* _What you will do_
Reply with each record repeated exactly.

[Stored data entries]
───

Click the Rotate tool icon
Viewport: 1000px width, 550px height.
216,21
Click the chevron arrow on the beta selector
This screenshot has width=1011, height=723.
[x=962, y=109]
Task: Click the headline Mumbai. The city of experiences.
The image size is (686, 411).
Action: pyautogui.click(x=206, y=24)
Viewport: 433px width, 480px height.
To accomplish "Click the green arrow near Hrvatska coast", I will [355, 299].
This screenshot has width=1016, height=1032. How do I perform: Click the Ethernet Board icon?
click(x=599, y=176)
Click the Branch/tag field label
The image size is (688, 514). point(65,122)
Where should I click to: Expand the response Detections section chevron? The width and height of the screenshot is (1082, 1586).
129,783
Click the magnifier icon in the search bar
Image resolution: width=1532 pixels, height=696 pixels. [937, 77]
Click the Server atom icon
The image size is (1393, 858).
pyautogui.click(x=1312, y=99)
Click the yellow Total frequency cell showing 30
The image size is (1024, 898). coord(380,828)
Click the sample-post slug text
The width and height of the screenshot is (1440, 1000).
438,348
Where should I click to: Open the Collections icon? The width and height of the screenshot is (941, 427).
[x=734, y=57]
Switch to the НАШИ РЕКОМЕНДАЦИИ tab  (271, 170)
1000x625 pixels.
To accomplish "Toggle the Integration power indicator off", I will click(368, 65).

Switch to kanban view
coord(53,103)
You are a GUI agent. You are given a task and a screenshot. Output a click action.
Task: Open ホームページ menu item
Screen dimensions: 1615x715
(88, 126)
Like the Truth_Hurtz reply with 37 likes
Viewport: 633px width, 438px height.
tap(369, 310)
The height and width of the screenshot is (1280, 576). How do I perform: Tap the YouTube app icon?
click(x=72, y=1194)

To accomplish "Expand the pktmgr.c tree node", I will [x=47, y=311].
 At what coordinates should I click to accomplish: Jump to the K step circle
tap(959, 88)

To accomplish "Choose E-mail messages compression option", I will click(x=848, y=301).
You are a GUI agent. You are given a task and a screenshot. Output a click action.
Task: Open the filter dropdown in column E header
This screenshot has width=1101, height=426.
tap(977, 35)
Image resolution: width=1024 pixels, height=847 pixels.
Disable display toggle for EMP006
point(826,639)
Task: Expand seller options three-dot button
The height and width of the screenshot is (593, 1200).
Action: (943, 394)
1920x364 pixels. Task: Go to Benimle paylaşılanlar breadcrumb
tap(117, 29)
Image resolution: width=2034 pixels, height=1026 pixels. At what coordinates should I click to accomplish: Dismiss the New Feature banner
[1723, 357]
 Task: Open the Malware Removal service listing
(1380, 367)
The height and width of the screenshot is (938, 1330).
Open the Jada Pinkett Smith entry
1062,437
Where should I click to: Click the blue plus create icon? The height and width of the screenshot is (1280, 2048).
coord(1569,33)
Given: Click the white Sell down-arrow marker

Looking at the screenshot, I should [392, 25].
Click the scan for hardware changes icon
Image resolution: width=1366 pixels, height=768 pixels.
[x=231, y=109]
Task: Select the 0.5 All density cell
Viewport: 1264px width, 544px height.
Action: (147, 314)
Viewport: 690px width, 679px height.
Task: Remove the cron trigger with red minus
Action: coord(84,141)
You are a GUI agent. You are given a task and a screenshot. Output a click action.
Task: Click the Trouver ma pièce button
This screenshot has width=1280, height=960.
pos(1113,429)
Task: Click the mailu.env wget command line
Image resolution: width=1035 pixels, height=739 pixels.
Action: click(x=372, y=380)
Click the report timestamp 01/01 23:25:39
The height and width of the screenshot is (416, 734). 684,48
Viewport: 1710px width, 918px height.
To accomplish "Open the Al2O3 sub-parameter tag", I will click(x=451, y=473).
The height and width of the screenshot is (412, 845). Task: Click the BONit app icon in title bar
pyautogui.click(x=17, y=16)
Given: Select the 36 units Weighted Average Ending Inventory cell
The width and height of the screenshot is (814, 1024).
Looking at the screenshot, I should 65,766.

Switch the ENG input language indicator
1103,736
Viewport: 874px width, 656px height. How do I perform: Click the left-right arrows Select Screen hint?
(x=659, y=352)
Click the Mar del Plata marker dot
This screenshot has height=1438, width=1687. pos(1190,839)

───

* _Solution to this exercise_
Click the Rotate tool icon
Viewport: 1000px width, 550px height.
216,21
Click the chevron arrow on the beta selector
This screenshot has width=1011, height=723.
[x=962, y=109]
Task: Click the headline Mumbai. The city of experiences.
The image size is (686, 411).
Action: pyautogui.click(x=206, y=24)
Viewport: 433px width, 480px height.
To accomplish "Click the green arrow near Hrvatska coast", I will [355, 299].
This screenshot has width=1016, height=1032. How do I perform: Click the Ethernet Board icon?
click(x=599, y=176)
Click the Branch/tag field label
The image size is (688, 514). point(65,122)
Where should I click to: Expand the response Detections section chevron? The width and height of the screenshot is (1082, 1586).
129,783
Click the magnifier icon in the search bar
Image resolution: width=1532 pixels, height=696 pixels. [937, 77]
Click the Server atom icon
The image size is (1393, 858).
pyautogui.click(x=1312, y=99)
Click the yellow Total frequency cell showing 30
The image size is (1024, 898). coord(380,828)
Click the sample-post slug text
The width and height of the screenshot is (1440, 1000).
438,348
Where should I click to: Open the Collections icon? The width and height of the screenshot is (941, 427).
[x=734, y=57]
Switch to the НАШИ РЕКОМЕНДАЦИИ tab  (271, 170)
1000x625 pixels.
To accomplish "Toggle the Integration power indicator off", I will click(368, 65).

Switch to kanban view
coord(53,103)
You are a GUI agent. You are given a task and a screenshot. Output a click action.
Task: Open ホームページ menu item
Screen dimensions: 1615x715
(88, 126)
Like the Truth_Hurtz reply with 37 likes
Viewport: 633px width, 438px height.
tap(369, 310)
The height and width of the screenshot is (1280, 576). How do I perform: Tap the YouTube app icon?
click(x=72, y=1194)

To accomplish "Expand the pktmgr.c tree node", I will [x=47, y=311].
 At what coordinates should I click to accomplish: Jump to the K step circle
tap(959, 88)

To accomplish "Choose E-mail messages compression option", I will click(x=848, y=301).
You are a GUI agent. You are given a task and a screenshot. Output a click action.
Task: Open the filter dropdown in column E header
This screenshot has width=1101, height=426.
tap(977, 35)
Image resolution: width=1024 pixels, height=847 pixels.
Disable display toggle for EMP006
point(826,639)
Task: Expand seller options three-dot button
The height and width of the screenshot is (593, 1200).
Action: (943, 394)
1920x364 pixels. Task: Go to Benimle paylaşılanlar breadcrumb
tap(117, 29)
Image resolution: width=2034 pixels, height=1026 pixels. At what coordinates should I click to accomplish: Dismiss the New Feature banner
[1723, 357]
 Task: Open the Malware Removal service listing
(1380, 367)
The height and width of the screenshot is (938, 1330).
Open the Jada Pinkett Smith entry
1062,437
Where should I click to: Click the blue plus create icon? The height and width of the screenshot is (1280, 2048).
coord(1569,33)
Given: Click the white Sell down-arrow marker

Looking at the screenshot, I should [392, 25].
Click the scan for hardware changes icon
Image resolution: width=1366 pixels, height=768 pixels.
[x=231, y=109]
Task: Select the 0.5 All density cell
Viewport: 1264px width, 544px height.
Action: (147, 314)
Viewport: 690px width, 679px height.
Task: Remove the cron trigger with red minus
Action: coord(84,141)
You are a GUI agent. You are given a task and a screenshot. Output a click action.
Task: Click the Trouver ma pièce button
This screenshot has width=1280, height=960.
pos(1113,429)
Task: Click the mailu.env wget command line
Image resolution: width=1035 pixels, height=739 pixels.
Action: click(x=372, y=380)
Click the report timestamp 01/01 23:25:39
The height and width of the screenshot is (416, 734). 684,48
Viewport: 1710px width, 918px height.
To accomplish "Open the Al2O3 sub-parameter tag", I will click(x=451, y=473).
The height and width of the screenshot is (412, 845). Task: Click the BONit app icon in title bar
pyautogui.click(x=17, y=16)
Given: Select the 36 units Weighted Average Ending Inventory cell
The width and height of the screenshot is (814, 1024).
Looking at the screenshot, I should 65,766.

Switch the ENG input language indicator
1103,736
Viewport: 874px width, 656px height. How do I perform: Click the left-right arrows Select Screen hint?
(x=659, y=352)
Click the Mar del Plata marker dot
This screenshot has height=1438, width=1687. pos(1190,839)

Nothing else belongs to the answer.